• _RECORDS FOR THIS TASK_
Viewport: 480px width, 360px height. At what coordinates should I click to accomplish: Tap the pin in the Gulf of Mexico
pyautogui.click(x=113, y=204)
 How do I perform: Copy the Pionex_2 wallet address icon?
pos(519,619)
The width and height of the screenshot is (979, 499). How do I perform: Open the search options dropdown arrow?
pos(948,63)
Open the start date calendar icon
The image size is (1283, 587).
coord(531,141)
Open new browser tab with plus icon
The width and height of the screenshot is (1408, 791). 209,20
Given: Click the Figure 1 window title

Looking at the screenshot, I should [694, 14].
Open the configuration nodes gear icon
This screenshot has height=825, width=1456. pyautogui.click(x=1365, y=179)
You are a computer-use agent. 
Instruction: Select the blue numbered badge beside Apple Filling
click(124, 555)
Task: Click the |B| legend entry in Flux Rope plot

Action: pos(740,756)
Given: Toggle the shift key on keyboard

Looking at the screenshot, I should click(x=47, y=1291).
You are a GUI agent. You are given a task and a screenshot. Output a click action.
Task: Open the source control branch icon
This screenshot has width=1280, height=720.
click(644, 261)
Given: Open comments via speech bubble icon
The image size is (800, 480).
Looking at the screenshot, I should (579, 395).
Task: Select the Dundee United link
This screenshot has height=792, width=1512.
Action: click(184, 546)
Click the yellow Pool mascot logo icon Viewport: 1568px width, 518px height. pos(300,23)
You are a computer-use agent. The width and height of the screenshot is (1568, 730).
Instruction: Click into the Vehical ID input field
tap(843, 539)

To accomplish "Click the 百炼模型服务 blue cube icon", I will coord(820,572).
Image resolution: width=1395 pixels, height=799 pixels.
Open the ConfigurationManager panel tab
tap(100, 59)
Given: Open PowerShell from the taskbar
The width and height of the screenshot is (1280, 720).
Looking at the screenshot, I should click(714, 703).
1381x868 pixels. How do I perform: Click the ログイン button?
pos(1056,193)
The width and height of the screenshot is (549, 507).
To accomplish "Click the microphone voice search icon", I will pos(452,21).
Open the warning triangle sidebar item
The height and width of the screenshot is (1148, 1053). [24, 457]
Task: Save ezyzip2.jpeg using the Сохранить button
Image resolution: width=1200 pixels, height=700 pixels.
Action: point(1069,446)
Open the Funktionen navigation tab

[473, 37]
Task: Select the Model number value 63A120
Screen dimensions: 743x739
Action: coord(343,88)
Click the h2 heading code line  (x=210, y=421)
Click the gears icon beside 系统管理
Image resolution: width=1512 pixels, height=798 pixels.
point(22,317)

• _EXERCISE BRIEF_
Output every item above verbatim, keeping each line as given.

• _ANSWER BELOW_
Viewport: 480px width, 360px height. At what coordinates should I click to accomplish: Tap the pin in the Gulf of Mexico
pyautogui.click(x=113, y=204)
 How do I perform: Copy the Pionex_2 wallet address icon?
pos(519,619)
The width and height of the screenshot is (979, 499). How do I perform: Open the search options dropdown arrow?
pos(948,63)
Open the start date calendar icon
The image size is (1283, 587).
coord(531,141)
Open new browser tab with plus icon
The width and height of the screenshot is (1408, 791). 209,20
Given: Click the Figure 1 window title

Looking at the screenshot, I should [694, 14].
Open the configuration nodes gear icon
This screenshot has height=825, width=1456. pyautogui.click(x=1365, y=179)
You are a computer-use agent. 
Instruction: Select the blue numbered badge beside Apple Filling
click(124, 555)
Task: Click the |B| legend entry in Flux Rope plot

Action: pos(740,756)
Given: Toggle the shift key on keyboard

Looking at the screenshot, I should click(x=47, y=1291).
You are a GUI agent. You are given a task and a screenshot. Output a click action.
Task: Open the source control branch icon
This screenshot has width=1280, height=720.
click(644, 261)
Given: Open comments via speech bubble icon
The image size is (800, 480).
Looking at the screenshot, I should (579, 395).
Task: Select the Dundee United link
This screenshot has height=792, width=1512.
Action: click(184, 546)
Click the yellow Pool mascot logo icon Viewport: 1568px width, 518px height. pos(300,23)
You are a computer-use agent. The width and height of the screenshot is (1568, 730).
Instruction: Click into the Vehical ID input field
tap(843, 539)

To accomplish "Click the 百炼模型服务 blue cube icon", I will coord(820,572).
Image resolution: width=1395 pixels, height=799 pixels.
Open the ConfigurationManager panel tab
tap(100, 59)
Given: Open PowerShell from the taskbar
The width and height of the screenshot is (1280, 720).
Looking at the screenshot, I should click(714, 703).
1381x868 pixels. How do I perform: Click the ログイン button?
pos(1056,193)
The width and height of the screenshot is (549, 507).
To accomplish "Click the microphone voice search icon", I will pos(452,21).
Open the warning triangle sidebar item
The height and width of the screenshot is (1148, 1053). [24, 457]
Task: Save ezyzip2.jpeg using the Сохранить button
Image resolution: width=1200 pixels, height=700 pixels.
Action: point(1069,446)
Open the Funktionen navigation tab

[473, 37]
Task: Select the Model number value 63A120
Screen dimensions: 743x739
Action: coord(343,88)
Click the h2 heading code line  (x=210, y=421)
Click the gears icon beside 系统管理
Image resolution: width=1512 pixels, height=798 pixels.
point(22,317)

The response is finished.